I know that many of us are feeling a heightened sense of anxiety as we hunker down at home, quarantine ourselves, cope with illness in our homes or friend and larger family communities and mourn the chance to come together as a spiritual community for lifecycle events, support, fellowship and meaning-making at this difficult time.

Even as organizations, businesses and synagogues are temporarily closing their doors, or restricting group activities, it’s important to keep in mind that Jewish tradition is not “closed.” In fact, our community members may need faith and tradition now, perhaps even more than ever.

Jewish tradition bequeaths us an essentially never-ending wellspring of wisdom and guidance for how to navigate both the joys and challenges of our lives. When I am unsettled and anxious or afraid, I turn to the words, teachings, practices and even melodies of our ancestors. (I know, I know, a deaf rabbi turning to melodies is ironic!) It gives me hope and perhaps more importantly, courage and strength. I am reminded that we have been here before and we have been through worse. We will get through this moment, even as we are uncertain about what “getting through” it may look like; we will get through this.

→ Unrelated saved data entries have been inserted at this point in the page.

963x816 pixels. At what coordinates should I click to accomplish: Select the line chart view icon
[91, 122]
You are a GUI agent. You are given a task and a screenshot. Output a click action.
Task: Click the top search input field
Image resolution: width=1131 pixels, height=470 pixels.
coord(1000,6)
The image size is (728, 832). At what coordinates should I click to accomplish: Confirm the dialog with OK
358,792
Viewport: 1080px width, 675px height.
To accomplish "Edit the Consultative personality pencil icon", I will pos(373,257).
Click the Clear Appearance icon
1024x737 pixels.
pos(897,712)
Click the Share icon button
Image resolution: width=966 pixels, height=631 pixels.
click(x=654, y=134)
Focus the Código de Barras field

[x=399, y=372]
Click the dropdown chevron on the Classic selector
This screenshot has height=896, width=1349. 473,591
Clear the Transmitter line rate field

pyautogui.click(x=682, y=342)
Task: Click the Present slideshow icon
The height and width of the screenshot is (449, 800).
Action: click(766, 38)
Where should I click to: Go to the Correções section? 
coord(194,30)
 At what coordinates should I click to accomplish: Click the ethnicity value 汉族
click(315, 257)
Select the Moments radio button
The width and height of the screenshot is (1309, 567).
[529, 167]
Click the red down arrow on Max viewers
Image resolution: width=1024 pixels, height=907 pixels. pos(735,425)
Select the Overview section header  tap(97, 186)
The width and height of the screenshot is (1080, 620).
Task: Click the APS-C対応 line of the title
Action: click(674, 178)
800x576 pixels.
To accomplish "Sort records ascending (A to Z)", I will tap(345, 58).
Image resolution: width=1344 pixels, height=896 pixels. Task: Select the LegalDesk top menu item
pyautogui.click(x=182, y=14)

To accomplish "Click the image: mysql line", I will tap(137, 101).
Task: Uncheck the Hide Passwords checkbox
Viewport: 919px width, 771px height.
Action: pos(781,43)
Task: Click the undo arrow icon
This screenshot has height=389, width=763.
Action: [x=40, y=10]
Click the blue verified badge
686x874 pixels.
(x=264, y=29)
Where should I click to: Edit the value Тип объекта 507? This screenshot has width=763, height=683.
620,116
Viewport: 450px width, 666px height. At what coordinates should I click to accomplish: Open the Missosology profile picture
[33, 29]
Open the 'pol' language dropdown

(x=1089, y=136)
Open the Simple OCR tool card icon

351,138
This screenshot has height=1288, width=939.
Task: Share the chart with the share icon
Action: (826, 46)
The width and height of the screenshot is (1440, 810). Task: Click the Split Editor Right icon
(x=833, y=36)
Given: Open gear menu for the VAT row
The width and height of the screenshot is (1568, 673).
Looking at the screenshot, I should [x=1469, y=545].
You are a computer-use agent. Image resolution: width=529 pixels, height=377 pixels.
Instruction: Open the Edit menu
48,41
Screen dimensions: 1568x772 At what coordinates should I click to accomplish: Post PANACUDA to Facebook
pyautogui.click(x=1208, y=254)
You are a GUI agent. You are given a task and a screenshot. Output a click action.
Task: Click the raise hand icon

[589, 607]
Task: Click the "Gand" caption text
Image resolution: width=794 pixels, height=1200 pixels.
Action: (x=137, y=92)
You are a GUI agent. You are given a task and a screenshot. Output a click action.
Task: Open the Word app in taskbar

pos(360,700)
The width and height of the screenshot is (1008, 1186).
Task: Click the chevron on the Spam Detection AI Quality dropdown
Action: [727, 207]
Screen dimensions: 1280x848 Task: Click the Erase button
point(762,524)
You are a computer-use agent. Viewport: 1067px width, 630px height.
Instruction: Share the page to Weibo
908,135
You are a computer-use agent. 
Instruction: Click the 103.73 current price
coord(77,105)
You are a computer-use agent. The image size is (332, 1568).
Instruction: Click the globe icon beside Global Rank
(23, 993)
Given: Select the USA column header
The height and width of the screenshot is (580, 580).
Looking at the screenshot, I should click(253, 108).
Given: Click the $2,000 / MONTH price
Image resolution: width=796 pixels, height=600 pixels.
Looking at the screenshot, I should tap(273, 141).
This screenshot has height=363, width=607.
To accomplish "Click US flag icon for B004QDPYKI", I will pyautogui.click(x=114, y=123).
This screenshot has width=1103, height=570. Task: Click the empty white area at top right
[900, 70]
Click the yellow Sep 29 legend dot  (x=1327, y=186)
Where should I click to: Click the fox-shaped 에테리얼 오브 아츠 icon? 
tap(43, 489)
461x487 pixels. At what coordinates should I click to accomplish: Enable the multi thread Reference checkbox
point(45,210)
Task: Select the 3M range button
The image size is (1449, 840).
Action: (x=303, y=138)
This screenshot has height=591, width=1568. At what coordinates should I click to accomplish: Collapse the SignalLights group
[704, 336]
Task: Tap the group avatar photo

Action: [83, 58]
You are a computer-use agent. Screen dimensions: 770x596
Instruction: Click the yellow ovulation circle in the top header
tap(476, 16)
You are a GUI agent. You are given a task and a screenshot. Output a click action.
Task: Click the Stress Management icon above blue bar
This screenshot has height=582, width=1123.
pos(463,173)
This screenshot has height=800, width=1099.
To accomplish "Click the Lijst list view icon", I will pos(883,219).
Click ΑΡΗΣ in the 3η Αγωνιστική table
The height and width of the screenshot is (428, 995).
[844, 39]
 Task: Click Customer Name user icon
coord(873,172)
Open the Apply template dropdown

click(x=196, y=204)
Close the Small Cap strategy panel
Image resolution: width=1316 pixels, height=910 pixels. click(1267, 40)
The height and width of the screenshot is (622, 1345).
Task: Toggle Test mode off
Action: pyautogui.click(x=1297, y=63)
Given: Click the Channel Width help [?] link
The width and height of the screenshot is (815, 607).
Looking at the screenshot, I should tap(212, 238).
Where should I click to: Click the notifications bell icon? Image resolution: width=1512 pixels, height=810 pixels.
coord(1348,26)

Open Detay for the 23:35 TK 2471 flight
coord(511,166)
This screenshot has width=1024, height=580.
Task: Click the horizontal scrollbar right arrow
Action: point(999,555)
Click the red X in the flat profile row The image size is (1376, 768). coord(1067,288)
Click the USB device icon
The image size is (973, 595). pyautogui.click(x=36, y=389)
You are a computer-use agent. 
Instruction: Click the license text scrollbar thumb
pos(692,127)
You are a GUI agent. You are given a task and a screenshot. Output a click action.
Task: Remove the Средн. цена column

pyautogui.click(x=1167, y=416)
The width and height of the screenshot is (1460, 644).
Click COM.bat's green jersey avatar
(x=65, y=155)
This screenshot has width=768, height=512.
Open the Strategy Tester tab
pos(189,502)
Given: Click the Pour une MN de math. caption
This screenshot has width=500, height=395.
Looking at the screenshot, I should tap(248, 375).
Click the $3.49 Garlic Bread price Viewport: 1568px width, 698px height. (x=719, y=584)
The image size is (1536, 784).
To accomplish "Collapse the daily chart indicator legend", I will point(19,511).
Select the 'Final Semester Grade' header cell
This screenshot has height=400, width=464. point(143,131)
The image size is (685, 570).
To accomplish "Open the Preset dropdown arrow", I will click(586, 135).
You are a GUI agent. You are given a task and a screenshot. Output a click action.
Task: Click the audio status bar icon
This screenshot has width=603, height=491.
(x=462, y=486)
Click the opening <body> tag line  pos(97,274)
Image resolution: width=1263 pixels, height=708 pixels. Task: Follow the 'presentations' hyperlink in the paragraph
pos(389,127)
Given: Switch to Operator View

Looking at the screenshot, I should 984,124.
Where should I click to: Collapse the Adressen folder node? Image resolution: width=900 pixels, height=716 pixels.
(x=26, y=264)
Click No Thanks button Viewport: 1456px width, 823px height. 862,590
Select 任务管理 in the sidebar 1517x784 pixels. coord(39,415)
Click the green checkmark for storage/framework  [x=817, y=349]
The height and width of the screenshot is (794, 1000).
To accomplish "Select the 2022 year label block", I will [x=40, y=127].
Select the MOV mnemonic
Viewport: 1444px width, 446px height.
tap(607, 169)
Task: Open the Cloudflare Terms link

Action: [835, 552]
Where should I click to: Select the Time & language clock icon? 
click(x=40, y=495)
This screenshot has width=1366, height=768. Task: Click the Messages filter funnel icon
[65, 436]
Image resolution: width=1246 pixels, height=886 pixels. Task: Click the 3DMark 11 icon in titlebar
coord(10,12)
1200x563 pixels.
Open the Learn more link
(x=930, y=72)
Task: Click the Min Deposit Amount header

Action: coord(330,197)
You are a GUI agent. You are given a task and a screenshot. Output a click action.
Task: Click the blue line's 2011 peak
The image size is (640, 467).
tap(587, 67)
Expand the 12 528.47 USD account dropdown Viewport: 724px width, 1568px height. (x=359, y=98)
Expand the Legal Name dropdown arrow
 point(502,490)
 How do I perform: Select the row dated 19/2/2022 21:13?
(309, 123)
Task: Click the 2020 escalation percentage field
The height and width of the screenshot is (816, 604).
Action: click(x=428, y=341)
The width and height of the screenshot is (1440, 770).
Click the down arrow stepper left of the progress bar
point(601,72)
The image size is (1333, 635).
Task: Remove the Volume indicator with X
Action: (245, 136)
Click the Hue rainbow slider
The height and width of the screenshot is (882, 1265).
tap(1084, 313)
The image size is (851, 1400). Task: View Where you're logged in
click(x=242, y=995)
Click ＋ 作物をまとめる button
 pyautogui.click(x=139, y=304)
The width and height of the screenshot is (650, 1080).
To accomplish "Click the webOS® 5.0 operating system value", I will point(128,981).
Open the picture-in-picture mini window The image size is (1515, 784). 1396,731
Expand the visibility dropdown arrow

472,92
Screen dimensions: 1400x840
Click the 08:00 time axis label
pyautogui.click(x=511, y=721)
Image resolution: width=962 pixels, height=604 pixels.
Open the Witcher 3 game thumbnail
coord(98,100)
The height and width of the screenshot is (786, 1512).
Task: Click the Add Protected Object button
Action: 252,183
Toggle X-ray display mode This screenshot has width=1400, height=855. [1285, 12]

In daily Jewish prayer there’s an afternoon prayer service, mincha. It’s interesting to note that mincha is shorter than both the morning and evening services. One might say that mincha provides us with a brief moment in the middle of our day to reconnect with something essential and grounding. For those of us who may not find traditional prayer to be comforting or grounding, perhaps there are other ways we can create a “mincha moment” for ourselves. Doing so may help ensure we are staying centered and grounded in the midst of turbulence and turmoil. Some other possible practices for an alternative “mincha moment” might include:

  • Connect with nature. If your personal circumstances permit, go for a walk in the woods or find some way to just be in the outdoors, even if only for a short while. If your personal circumstances do not permit this, perhaps you can find a way to be closer to a window and to give yourself some moments to stare at the beautiful blue sky and clouds. Perhaps you can see trees.
  • Make some time to just sit and breathe and BE.
  • Remind yourself of the powerful Jewish teaching that while we don’t know exactly what this moment will bring us, we do know that this moment will pass. Gam Zeh Ya’avor. “This too shall pass.”
  • Perhaps this may be a meaningful opportunity to develop a closer relationship with Jewish prayer. Pick one prayer, maybe the shema, and practice sounding out the words if they are unfamiliar, or spend some time sinking into the meaning and being able to define for yourself what it means to you to recite it at this moment.
  • Finally, remember that the entire Jewish community, including me, is here to support all of us at this time. We are all in this together seeking ways to remind each other of that important reality. We are not in this alone!

As always, we will continue to make our way forward as a community guided by a powerful tradition and meaningful Jewish values.